Exercise description: Only some lines are wanted. Transcribe, exactly, the lines below from the line with "This screenshot has height=472, width=1024." up to and including the line with "Click the directional".
---*---
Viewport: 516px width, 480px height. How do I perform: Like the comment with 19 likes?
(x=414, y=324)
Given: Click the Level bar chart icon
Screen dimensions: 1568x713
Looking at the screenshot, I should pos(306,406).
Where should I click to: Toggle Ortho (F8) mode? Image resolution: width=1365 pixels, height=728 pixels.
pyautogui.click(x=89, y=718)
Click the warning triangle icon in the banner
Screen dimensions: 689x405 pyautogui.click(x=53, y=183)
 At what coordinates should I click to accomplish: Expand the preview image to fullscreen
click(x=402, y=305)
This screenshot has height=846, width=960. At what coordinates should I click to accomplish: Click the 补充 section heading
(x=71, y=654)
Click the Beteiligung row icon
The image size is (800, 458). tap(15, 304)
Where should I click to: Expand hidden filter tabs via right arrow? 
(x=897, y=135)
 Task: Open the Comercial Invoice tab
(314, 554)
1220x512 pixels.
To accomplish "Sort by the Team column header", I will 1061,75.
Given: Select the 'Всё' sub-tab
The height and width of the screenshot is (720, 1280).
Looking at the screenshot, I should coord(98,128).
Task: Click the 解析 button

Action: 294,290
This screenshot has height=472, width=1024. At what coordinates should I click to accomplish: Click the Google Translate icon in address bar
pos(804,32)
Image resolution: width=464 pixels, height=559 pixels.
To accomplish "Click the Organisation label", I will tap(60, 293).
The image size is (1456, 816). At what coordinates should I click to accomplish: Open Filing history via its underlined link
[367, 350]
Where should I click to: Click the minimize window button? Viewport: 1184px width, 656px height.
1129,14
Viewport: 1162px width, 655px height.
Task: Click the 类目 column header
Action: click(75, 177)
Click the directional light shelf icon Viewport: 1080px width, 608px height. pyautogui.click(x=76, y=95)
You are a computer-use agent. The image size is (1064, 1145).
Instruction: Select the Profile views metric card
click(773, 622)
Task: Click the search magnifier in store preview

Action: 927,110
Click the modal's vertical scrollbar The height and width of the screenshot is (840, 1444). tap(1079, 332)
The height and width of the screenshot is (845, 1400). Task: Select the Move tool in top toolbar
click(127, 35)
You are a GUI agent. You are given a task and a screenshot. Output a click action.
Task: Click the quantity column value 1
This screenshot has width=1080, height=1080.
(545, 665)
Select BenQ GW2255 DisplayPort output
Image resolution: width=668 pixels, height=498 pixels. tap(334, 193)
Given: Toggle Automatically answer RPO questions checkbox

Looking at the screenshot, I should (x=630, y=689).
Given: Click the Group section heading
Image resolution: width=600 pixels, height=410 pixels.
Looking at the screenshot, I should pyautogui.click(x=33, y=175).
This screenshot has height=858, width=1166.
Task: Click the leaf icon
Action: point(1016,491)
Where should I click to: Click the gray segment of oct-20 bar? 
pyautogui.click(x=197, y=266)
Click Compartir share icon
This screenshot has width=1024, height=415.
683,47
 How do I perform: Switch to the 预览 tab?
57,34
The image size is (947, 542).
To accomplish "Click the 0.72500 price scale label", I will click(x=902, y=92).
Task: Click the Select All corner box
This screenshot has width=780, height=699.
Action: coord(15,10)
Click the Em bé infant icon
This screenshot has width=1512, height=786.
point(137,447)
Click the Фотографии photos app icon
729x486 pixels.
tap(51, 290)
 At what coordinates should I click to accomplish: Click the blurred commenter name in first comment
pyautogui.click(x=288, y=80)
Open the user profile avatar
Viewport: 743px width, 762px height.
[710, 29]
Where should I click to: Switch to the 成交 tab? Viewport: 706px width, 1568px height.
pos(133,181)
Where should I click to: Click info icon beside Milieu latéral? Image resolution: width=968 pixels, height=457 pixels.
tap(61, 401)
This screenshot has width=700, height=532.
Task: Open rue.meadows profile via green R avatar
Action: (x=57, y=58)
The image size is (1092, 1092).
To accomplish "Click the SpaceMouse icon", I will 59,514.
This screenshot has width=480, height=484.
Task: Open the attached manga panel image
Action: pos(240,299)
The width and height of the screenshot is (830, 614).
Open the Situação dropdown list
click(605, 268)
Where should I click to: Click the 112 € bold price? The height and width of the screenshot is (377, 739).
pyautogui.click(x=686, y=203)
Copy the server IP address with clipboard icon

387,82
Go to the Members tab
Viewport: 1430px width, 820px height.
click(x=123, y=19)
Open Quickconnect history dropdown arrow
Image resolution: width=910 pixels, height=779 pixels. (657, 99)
---*---
Task solution:
This screenshot has height=472, width=1024. At what coordinates should I click to accomplish: Click the Google Translate icon in address bar
pos(804,32)
Image resolution: width=464 pixels, height=559 pixels.
To accomplish "Click the Organisation label", I will tap(60, 293).
The image size is (1456, 816). At what coordinates should I click to accomplish: Open Filing history via its underlined link
[367, 350]
Where should I click to: Click the minimize window button? Viewport: 1184px width, 656px height.
1129,14
Viewport: 1162px width, 655px height.
Task: Click the 类目 column header
Action: click(75, 177)
Click the directional light shelf icon Viewport: 1080px width, 608px height. pyautogui.click(x=76, y=95)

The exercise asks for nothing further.